Failed government policies are to blame for the chronic supply shortage in the private rental sector.

That’s the view of the National Residential Landlords Association in response to shocking Rightmove figures suggesting that there are 25 prospective tenants for each available property coming to the lettings market.

NRLA chief executive Ben Beadle says: “Tenants are bearing the brunt of the supply crisis in the rental market. This is a result of failed Government policies.


“Throughout the Conservative conference ministers said they wanted landlords to have the confidence to stay in the market. However, warm words will achieve nothing without policies to make this happen.

“The government must take action to stem the loss of rental properties across the country.

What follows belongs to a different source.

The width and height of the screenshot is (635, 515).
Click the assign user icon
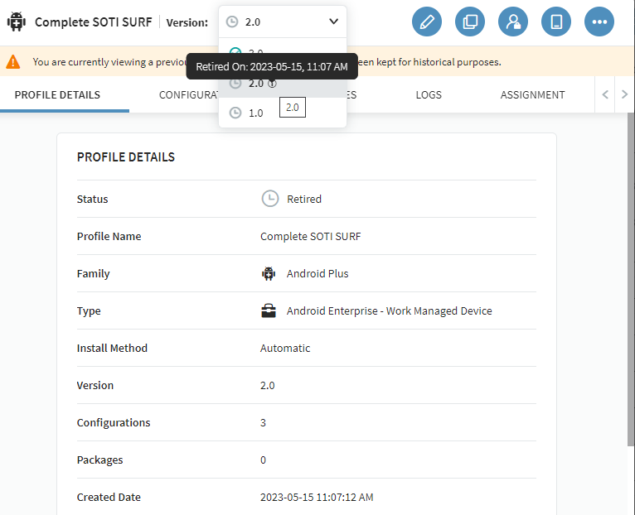tap(513, 22)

The Treasury needs encourage investment by reversing the damaging tax hikes which penalise landlords who provide much-needed housing. It’s also crucial that the government makes clear assurances that landlords who make legitimate possession claims will not become mired in a broken court system once section 21 evictions are abolished.”

Rightmove’s data, released this week., suggests letting agents are currently managing 25 email and phone enquiries on average for every property they have to let across Britain.

This is more than triple the eight they were receiving on average at this time in 2019 and is five more than in May of this year.

Highlighting the current gap between supply and demand, the number of available properties to rent has decreased by 35 per cent compared with this time in 2019, though it has improved by 14 per cent compared with last year.

The biggest imbalance between supply and demand across Britain is in two-bedroom semi-detached houses, followed by two-bedroom terraced houses, with smaller property types under more pressure from the demand and supply gap than larger properties.

The average advertised rent for new properties on the rental market hits another new national record of £1,278 pcm outside of London. This is the 15th consecutive quarter that average advertised rents have risen to a new record, with average rents now 10 per cent higher than this time last year.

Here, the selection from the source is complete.